Gone fishin' with Karp-Rabin
Written by Aaron Hammond
04.27.2023
After processing the document Unknown Node link, we have a list of tokens in the PDF. These tokens represent discrete bits of text within the document flow and generally correspond per word. For each, the robots have constructed a bounding polygon indicating where the word was detected on the page.
Natural language
A typical immunization record contains 500 to 1000 words. Most of these don't directly prove the student’s compliance calculation. We also capture letterhead, instructions, and other boilerplate and metadata.

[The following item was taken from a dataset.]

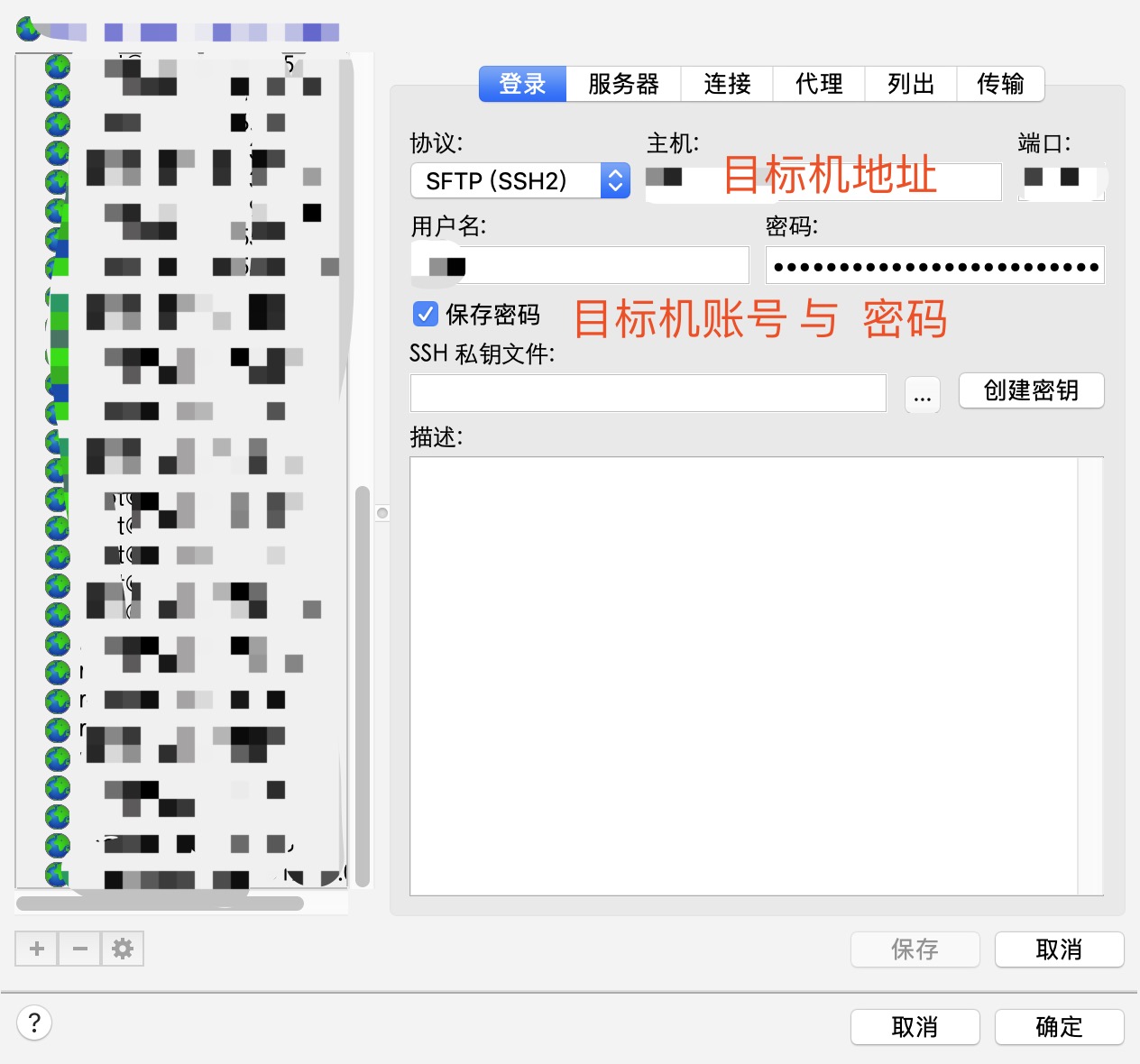Click the minus icon to remove site

point(80,949)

Our system doesn't consider metadata on the page like attested compliance status when parsing the document. We do infer expiration dates for all student documents, but there's a lot of room for interesting work in this area.
We can leverage this content to sharpen our machine intelligence in the future. For now, though, these unrelated tokens are just extraneous clutter. We thus must filter down the list to only those words or tokens that could affect immunization compliance.
In particular, we need to identify the subset of tokens describing:
- the types of immunizations administered to the student or the shot types;
- the dates that each immunization was administered or the shot dates;
- and the student who owns the document or the subject
In each case, we use a different strategy to find the shot type, date, or student referenced in a text. We’ll discuss the specifics of matching each data type in future entries.
We use fuzzy logic to loosen the requirements to calculate a match to make our system more reliable. If we correct for typos and other lexical variations, we’re casting a wider net than with a less flexible approach. We inevitably produce more false positives by minimizing the number of false negatives.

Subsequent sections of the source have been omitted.